From: Vlastimil Babka <vbabka@suse.cz>
To: "Kirill A. Shutemov" <kirill@shutemov.name>
Cc: "Kirill A. Shutemov" <kirill.shutemov@linux.intel.com>,
Andrew Morton <akpm@linux-foundation.org>,
Hugh Dickins <hughd@google.com>,
Andrea Arcangeli <aarcange@redhat.com>,
Dave Hansen <dave.hansen@intel.com>,
Johannes Weiner <hannes@cmpxchg.org>,
Michal Hocko <mhocko@suse.cz>,
David Rientjes <rientjes@google.com>,
"Aneesh Kumar K.V" <aneesh.kumar@linux.vnet.ibm.com>,
linux-kernel@vger.kernel.org, linux-mm@kvack.org,
"Paul E. McKenney" <paulmck@linux.vnet.ibm.com>
Subject: Re: [PATCHv5 5/7] mm: make compound_head() robust
Date: Mon, 14 Sep 2015 15:31:07 +0200 [thread overview]
Message-ID: <55F6CC1B.8020304@suse.cz> (raw)
In-Reply-To: <20150911133501.GA9129@node.dhcp.inet.fi>
On 09/11/2015 03:35 PM, Kirill A. Shutemov wrote:
>>> index 097c7a4bfbd9..330377f83ac7 100644
>>> --- a/mm/huge_memory.c
>>> +++ b/mm/huge_memory.c
>>> @@ -1686,8 +1686,7 @@ static void __split_huge_page_refcount(struct page *page,
>>> (1L << PG_unevictable)));
>>> page_tail->flags |= (1L << PG_dirty);
>>>
>>> - /* clear PageTail before overwriting first_page */
>>> - smp_wmb();
>>> + clear_compound_head(page_tail);
>>
>> I would sleep better if this was done before setting all the page->flags above,
>> previously, PageTail was cleared by the first operation which is
>> "page_tail->flags &= ~PAGE_FLAGS_CHECK_AT_PREP;"
>> I do realize that it doesn't use WRITE_ONCE, so it might have been theoretically
>> broken already, if it does matter.
>
> Right. Nothing enforces particular order.
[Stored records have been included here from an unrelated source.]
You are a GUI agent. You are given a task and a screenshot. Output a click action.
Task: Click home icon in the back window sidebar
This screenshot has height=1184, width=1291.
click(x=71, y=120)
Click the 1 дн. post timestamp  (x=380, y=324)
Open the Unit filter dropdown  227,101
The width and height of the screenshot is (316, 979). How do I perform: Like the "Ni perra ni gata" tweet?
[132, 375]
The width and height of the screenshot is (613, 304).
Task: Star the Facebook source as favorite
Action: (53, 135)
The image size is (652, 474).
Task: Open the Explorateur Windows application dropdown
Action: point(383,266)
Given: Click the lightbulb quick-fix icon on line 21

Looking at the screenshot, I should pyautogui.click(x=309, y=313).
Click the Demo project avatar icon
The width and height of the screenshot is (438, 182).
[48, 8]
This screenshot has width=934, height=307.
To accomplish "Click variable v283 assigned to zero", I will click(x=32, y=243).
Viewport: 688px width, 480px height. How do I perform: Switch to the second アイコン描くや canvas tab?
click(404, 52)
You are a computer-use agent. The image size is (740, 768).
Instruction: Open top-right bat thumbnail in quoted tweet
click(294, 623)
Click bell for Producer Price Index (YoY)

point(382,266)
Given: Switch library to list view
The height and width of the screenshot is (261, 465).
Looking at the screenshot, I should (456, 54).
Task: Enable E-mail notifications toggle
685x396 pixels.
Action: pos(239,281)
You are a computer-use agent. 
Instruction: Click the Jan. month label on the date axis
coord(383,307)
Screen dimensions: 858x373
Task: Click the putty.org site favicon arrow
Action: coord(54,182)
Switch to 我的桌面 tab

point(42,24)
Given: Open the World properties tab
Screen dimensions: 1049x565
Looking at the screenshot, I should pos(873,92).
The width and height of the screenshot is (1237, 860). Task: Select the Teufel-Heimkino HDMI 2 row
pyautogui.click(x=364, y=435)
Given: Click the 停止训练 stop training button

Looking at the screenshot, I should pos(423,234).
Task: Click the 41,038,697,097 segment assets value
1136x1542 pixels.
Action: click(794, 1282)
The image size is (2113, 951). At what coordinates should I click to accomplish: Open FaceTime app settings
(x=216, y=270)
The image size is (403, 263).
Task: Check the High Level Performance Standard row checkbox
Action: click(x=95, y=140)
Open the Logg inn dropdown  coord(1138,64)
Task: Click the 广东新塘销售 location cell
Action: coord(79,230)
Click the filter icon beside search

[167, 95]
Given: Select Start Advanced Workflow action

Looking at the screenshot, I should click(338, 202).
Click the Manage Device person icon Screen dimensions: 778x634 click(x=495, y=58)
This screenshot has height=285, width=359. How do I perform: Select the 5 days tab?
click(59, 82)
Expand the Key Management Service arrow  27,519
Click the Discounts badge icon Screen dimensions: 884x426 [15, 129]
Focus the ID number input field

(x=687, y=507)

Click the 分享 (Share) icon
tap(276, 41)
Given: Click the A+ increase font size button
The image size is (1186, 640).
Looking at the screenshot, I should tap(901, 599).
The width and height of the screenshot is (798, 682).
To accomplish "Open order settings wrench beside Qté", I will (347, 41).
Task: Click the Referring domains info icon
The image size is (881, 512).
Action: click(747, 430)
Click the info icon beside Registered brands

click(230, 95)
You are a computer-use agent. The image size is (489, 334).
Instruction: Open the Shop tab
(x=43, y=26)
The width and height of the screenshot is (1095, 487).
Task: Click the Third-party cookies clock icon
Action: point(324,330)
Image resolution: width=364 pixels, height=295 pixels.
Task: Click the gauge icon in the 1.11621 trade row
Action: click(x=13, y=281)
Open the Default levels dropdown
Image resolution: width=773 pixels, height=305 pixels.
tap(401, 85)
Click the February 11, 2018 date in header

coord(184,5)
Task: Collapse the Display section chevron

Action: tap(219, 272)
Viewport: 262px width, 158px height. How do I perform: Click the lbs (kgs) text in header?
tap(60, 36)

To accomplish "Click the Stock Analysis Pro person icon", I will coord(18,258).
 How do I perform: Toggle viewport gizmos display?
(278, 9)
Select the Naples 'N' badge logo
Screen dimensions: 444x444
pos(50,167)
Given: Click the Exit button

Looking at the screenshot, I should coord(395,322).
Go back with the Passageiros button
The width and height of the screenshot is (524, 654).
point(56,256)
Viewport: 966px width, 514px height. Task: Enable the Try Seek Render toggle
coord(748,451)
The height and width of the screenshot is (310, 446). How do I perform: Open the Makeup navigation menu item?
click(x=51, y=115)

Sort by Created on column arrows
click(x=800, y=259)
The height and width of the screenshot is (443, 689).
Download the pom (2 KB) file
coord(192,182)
If we really need to have some
> ordering on PageTail() vs. page->flags let's define it, but so far I
> don't see a reason to change this part.
OK.
>>> diff --git a/mm/internal.h b/mm/internal.h
>>> index 36b23f1e2ca6..89e21a07080a 100644
>>> --- a/mm/internal.h
>>> +++ b/mm/internal.h
>>> @@ -61,9 +61,9 @@ static inline void __get_page_tail_foll(struct page *page,
>>> * speculative page access (like in
>>> * page_cache_get_speculative()) on tail pages.
>>> */
>>> - VM_BUG_ON_PAGE(atomic_read(&page->first_page->_count) <= 0, page);
>>> + VM_BUG_ON_PAGE(atomic_read(&compound_head(page)->_count) <= 0, page);
>>> if (get_page_head)
>>> - atomic_inc(&page->first_page->_count);
>>> + atomic_inc(&compound_head(page)->_count);
>>
>> Doing another compound_head() seems like overkill when this code already assumes
>> PageTail.
>
> "Overkill"? It's too strong wording for re-read hot cache line.
Hm good point.
>> All callers do it after if (PageTail()) which means they already did
>> READ_ONCE(page->compound_head) and here they do another one. Potentially with
>> different result in bit 0, which would be a subtle bug, that could be
>> interesting to catch with some VM_BUG_ON. I don't know if a direct plain
>> page->compound_head access here instead of compound_head() would also result in
>> a re-read, since the previous access did use READ_ONCE(). Maybe it would be best
>> to reorganize the code here and in the 3 call sites so that the READ_ONCE() used
>> to determine PageTail also obtains the compound head pointer.
>
> All we would possbily win by the change is few bytes in code. Additional
> READ_ONCE() only affect code generation. It doesn't introduce any cpu
> barriers. The cache line with compound_head is in L1 anyway.
>
> I don't see justification to change this part too. If you think we can
> gain something by reworking this code, feel free to propose patch on top.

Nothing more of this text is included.